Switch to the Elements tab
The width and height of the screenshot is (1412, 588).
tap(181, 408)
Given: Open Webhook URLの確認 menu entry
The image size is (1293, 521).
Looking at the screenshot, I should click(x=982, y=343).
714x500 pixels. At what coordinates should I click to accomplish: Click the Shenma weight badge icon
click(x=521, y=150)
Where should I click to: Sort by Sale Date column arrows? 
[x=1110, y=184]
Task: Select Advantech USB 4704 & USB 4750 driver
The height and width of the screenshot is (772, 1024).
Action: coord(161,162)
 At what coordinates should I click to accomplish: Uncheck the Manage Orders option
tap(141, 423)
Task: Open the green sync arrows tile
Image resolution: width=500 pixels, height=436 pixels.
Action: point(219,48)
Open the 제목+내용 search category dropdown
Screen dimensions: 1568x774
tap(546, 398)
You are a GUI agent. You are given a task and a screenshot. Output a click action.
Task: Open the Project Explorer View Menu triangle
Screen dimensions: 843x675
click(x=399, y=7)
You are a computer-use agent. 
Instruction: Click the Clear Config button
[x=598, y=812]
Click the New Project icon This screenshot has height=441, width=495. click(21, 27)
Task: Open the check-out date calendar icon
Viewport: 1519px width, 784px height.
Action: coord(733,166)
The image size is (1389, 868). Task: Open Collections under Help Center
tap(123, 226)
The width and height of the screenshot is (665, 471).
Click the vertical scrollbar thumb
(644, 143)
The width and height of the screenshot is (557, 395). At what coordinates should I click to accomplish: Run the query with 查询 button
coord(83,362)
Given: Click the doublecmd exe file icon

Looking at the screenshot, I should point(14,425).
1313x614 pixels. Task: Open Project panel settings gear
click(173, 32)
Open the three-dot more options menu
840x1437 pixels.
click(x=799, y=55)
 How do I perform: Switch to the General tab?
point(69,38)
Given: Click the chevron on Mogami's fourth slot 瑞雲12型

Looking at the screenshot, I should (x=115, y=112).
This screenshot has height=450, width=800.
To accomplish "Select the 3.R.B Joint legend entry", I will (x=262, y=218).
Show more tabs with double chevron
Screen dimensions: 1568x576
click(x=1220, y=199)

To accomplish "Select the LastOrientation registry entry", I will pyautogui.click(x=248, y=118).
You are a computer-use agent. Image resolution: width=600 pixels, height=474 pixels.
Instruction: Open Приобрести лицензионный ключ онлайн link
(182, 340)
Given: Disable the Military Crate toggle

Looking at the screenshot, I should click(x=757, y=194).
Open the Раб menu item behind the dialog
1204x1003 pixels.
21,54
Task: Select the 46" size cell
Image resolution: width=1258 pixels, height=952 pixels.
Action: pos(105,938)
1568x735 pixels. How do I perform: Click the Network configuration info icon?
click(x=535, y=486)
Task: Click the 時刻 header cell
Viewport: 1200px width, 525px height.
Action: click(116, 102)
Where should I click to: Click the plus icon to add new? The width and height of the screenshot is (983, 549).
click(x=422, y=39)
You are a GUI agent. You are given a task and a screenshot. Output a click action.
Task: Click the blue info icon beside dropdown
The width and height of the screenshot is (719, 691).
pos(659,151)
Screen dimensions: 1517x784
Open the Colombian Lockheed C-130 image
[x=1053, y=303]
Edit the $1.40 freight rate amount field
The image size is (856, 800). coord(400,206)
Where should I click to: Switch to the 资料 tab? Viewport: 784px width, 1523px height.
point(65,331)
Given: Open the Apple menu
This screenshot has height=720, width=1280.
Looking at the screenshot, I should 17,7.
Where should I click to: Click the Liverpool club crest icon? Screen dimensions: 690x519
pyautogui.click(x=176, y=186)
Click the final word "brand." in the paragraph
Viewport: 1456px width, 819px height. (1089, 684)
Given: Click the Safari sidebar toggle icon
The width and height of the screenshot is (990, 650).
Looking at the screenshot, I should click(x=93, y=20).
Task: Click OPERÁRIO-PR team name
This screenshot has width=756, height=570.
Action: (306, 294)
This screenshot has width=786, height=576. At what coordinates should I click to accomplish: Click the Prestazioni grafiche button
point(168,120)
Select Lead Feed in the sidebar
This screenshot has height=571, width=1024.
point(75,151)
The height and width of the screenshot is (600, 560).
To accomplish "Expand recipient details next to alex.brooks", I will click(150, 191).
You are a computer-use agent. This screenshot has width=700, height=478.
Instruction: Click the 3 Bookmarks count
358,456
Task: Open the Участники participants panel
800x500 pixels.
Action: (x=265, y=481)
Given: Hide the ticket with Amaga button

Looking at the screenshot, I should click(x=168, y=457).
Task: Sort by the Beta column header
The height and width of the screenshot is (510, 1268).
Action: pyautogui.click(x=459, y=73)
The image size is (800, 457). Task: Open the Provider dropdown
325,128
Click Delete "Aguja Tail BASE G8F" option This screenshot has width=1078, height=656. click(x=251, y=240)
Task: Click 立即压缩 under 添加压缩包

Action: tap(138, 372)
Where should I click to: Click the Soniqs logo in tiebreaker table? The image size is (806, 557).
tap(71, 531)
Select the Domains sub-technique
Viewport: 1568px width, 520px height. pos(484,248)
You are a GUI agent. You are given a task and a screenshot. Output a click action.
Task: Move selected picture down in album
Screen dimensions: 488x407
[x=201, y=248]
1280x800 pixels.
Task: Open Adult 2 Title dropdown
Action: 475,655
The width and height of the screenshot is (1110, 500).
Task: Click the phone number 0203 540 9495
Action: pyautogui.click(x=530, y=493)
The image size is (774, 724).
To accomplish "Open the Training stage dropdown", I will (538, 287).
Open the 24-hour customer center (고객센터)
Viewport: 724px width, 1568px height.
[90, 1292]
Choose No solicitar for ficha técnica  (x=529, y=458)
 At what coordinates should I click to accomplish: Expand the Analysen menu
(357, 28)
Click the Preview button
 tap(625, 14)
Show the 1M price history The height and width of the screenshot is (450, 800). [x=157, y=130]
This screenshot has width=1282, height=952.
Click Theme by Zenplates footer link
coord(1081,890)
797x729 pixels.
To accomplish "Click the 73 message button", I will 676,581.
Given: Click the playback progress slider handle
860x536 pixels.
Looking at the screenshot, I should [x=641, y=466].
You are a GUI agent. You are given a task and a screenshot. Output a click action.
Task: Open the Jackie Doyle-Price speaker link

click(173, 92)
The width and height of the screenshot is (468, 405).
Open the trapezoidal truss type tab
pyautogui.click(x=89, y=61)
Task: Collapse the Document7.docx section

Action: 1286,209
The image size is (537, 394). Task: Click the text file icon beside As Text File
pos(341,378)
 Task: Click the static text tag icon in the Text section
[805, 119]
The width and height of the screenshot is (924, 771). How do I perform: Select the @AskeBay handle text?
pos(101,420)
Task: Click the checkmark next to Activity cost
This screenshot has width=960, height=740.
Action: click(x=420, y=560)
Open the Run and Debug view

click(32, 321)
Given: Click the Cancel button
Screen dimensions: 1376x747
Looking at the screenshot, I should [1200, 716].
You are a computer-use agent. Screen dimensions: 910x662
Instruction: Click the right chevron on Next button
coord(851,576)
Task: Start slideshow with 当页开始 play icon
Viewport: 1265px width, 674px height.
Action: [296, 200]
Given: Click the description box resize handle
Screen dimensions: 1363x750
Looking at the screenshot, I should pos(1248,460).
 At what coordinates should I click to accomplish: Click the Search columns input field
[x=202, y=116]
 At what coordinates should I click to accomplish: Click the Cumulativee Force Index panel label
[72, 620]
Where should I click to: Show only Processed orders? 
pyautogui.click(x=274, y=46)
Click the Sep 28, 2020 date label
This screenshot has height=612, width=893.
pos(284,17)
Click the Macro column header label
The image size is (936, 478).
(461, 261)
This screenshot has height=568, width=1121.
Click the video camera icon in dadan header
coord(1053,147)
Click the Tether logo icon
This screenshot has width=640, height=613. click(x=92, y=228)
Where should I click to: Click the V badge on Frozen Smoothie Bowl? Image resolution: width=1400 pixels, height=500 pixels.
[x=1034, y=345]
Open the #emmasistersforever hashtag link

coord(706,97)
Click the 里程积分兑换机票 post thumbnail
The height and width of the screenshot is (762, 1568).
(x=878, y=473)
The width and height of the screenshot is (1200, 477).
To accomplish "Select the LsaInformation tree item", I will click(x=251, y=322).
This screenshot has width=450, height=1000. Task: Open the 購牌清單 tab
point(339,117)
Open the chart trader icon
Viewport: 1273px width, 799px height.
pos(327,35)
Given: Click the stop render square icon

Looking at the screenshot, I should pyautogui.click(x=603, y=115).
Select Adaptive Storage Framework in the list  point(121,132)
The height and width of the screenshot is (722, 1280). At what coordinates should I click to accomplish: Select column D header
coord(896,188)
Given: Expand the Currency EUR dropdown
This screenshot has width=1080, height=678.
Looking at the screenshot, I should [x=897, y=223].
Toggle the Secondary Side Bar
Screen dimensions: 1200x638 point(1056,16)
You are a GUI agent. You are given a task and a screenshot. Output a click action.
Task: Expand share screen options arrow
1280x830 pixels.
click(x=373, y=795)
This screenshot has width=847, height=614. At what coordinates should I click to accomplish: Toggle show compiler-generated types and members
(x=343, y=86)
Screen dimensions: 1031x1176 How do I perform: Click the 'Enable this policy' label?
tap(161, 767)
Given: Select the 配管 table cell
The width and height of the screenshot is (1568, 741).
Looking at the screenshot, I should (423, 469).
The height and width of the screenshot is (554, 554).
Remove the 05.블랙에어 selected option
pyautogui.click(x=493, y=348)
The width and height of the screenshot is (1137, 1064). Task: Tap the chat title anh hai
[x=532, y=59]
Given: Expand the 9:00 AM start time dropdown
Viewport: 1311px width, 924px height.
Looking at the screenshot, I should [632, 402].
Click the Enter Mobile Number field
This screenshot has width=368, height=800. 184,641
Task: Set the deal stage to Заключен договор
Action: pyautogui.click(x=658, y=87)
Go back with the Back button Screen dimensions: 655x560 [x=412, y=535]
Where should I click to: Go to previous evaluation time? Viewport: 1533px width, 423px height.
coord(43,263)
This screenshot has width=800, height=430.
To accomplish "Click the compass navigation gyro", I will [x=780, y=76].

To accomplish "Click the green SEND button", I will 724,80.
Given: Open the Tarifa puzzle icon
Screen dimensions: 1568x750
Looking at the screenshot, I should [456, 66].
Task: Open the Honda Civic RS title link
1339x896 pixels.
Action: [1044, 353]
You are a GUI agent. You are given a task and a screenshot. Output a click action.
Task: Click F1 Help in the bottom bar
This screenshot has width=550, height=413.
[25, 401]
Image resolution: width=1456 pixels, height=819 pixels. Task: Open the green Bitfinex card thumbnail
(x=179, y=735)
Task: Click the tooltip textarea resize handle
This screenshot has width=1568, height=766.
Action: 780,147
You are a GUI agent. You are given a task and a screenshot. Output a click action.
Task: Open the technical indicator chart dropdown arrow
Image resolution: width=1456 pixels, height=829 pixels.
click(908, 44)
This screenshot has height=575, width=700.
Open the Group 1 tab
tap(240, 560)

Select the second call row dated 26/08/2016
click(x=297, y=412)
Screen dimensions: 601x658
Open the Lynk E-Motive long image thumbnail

What you should do:
Return word for word the lines above from the line with "Task: Start slideshow with 当页开始 play icon" to the line with "Select Adaptive Storage", including both and leaving out all others.

Response box:
Task: Start slideshow with 当页开始 play icon
Viewport: 1265px width, 674px height.
Action: [296, 200]
Given: Click the description box resize handle
Screen dimensions: 1363x750
Looking at the screenshot, I should pos(1248,460).
 At what coordinates should I click to accomplish: Click the Search columns input field
[x=202, y=116]
 At what coordinates should I click to accomplish: Click the Cumulativee Force Index panel label
[72, 620]
Where should I click to: Show only Processed orders? 
pyautogui.click(x=274, y=46)
Click the Sep 28, 2020 date label
This screenshot has height=612, width=893.
pos(284,17)
Click the Macro column header label
The image size is (936, 478).
(461, 261)
This screenshot has height=568, width=1121.
Click the video camera icon in dadan header
coord(1053,147)
Click the Tether logo icon
This screenshot has width=640, height=613. click(x=92, y=228)
Where should I click to: Click the V badge on Frozen Smoothie Bowl? Image resolution: width=1400 pixels, height=500 pixels.
[x=1034, y=345]
Open the #emmasistersforever hashtag link

coord(706,97)
Click the 里程积分兑换机票 post thumbnail
The height and width of the screenshot is (762, 1568).
(x=878, y=473)
The width and height of the screenshot is (1200, 477).
To accomplish "Select the LsaInformation tree item", I will click(x=251, y=322).
This screenshot has width=450, height=1000. Task: Open the 購牌清單 tab
point(339,117)
Open the chart trader icon
Viewport: 1273px width, 799px height.
pos(327,35)
Given: Click the stop render square icon

Looking at the screenshot, I should pyautogui.click(x=603, y=115).
Select Adaptive Storage Framework in the list  point(121,132)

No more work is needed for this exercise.